Честно говоря, она тогда сама удивилась.
— Врешь, поди! А ну, рассказывай по порядку!
Полчаса рассказывал. А и всего-то было: дал ему Кузьмич какую-то железку вычертить, он вычертил свою. Кузьмич говорит: «Не то!» А Николай упрямится: самое, говорит, то, что надо! Заказали ту железку по Колькиному чертежу, приладили к машине, оказалось — в аккурат. И будто бы от этой железки какая-то там хитрая часть в машине начала работать (а до этого не работала!). Кузьмич ему сказал, что упрямых любит и его к себе берет за упрямство…
— Как хоть та механизма называется, к которой ты железку приладил? — спросила Полина.
— Реверс, тетя Поля.
Тут все, кто в бараке в это время был, со смеху попадали. Полина сначала подумала, над «реверсом» глупые бабы смеются, а оказалось, над ней: Колюшка ее в «тети» произвел… Так с тех пор и зовут: главного инженера Николая Евграфовича Ильина «реверсом» — за глаза, а ее — «тетей Полей» — за глаза и в глаза.

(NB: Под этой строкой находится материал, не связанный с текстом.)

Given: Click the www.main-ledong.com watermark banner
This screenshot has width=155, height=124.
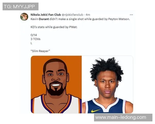Looking at the screenshot, I should point(123,118).
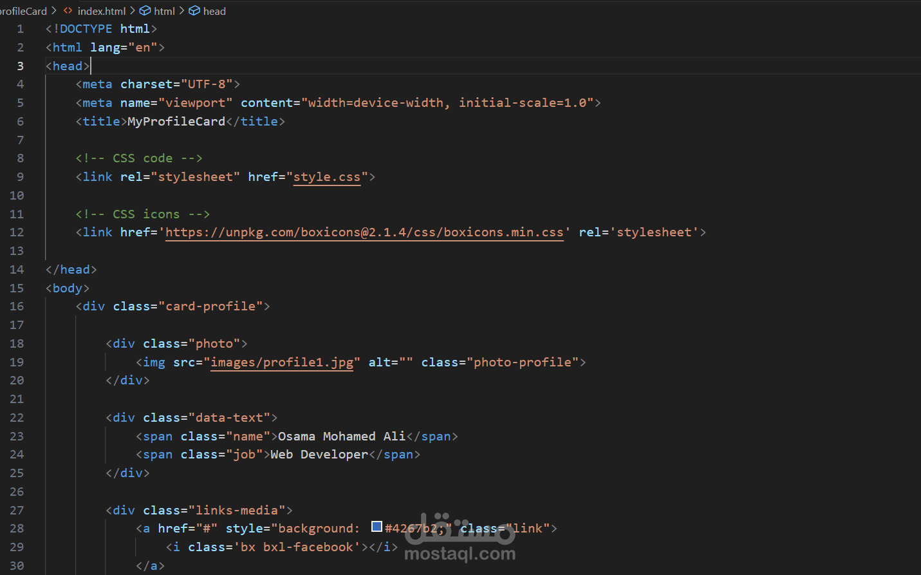Image resolution: width=921 pixels, height=575 pixels.
Task: Follow the images/profile1.jpg src link
Action: click(282, 363)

После Лобанюка директора менялись часто. Завод план не выполнял, только половина цехов основным делом занималась, остальные уж перешли на плуги и бороны. Хорошие мастера стали уходить на другие заводы. Их называли «летунами» и в газетах пропечатывали.
Когда война грянула, вовсе обезмужичел завод. У станков бабы, и в конторе бабы, и во дворе, куда ни глянь, всюду бабы.
В этакое время и пришел на завод Григорий Петрович Самсонов. С войны пришел. Ногу ему там в первый же месяц, в июне, оторвало. На внешность — из себя невзрачный, голос имел тихий, а в короткое время все на заводе перевернул. Снова стали машины починять, только уж не трактора, а танки.
Бабы и подростки, конечно, хорошо работали, да сила у них не та, что у мужиков. Бывало, так заработаются, что и домой не идут, боятся где-нибудь по дороге свалиться…
Пошла Полина к директору.
— У станка, Григорий Петрович, ребята засыпают. Трудно им. Ты вон, хоть и в кабинете спишь, а все — на диване…
— Что предлагаешь?
— Поставить койки во всех свободных помещениях. И чтоб постельное белье и всякое такое…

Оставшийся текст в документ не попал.